Statistical modelling for Data Science
Contents
Statistical modelling for Data Science¶
This book is a compilation of STAT301 class notes written by Professor Gabriela Cohen Freue with contributions from Professors Rodolfo Lourenzutti and Alexi Rodriguez-Arelis.
Overview¶
This course introduces main concepts of explanatory and predictive data analysis with multiple explanatory variables. By the end of the course, students are expected to be able to choose the right methods to apply based on the statistical question and data at hand. Special emphasis is placed on case studies and real data sets, as well as reproducible and transparent workflows when writing computer scripts for analysis and reports.
Learning Outcomes¶
By the end of the course, students are expected to be able to:
Describe real-world examples of explanatory modelling (e.g. A/B testing optimization & regression with variable selection) and predictive modelling problems.
Explain the trade-offs between model-based and non-model based approaches, and describe situations where each might be the preferred approach.
Explain the difference between creating models for explanation vs prediction, in the context of both how you choose and evaluate models as well as how you interpret the results.

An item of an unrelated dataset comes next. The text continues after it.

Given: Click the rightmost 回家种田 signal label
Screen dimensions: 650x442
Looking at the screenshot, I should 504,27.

Choose & apply a suitable method (e.g., regression, GLM’s, sample size estimation, controlling for multiple testing, peeking, bandit algorithms, variable selection, model diagnostics) based on the statistical question and data at hand. Discuss the advantages and disadvantages of different methods that may be suitable for a given problem.

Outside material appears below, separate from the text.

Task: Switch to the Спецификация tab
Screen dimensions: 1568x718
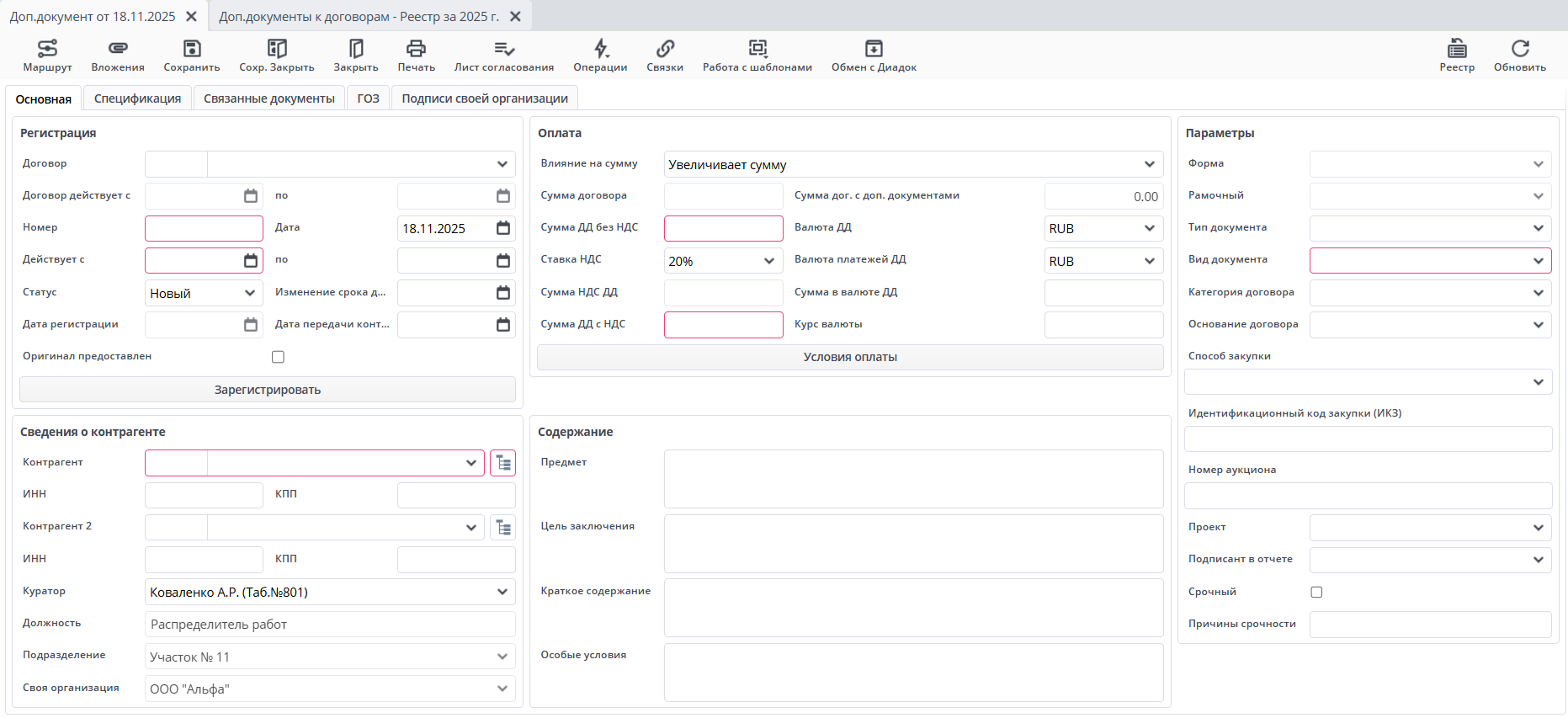Action: point(137,98)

Correctly interpret computer output when performing the statistical analyses presented in this course, in the context of the statistical question being asked and the audience being reported to.
Identify the assumptions / conditions required for each method to produce reliable results. Choose techniques to check (or at least be able to falsify) those assumptions. Discuss the consequence(s) of mapping the wrong methods to the question and/or data type.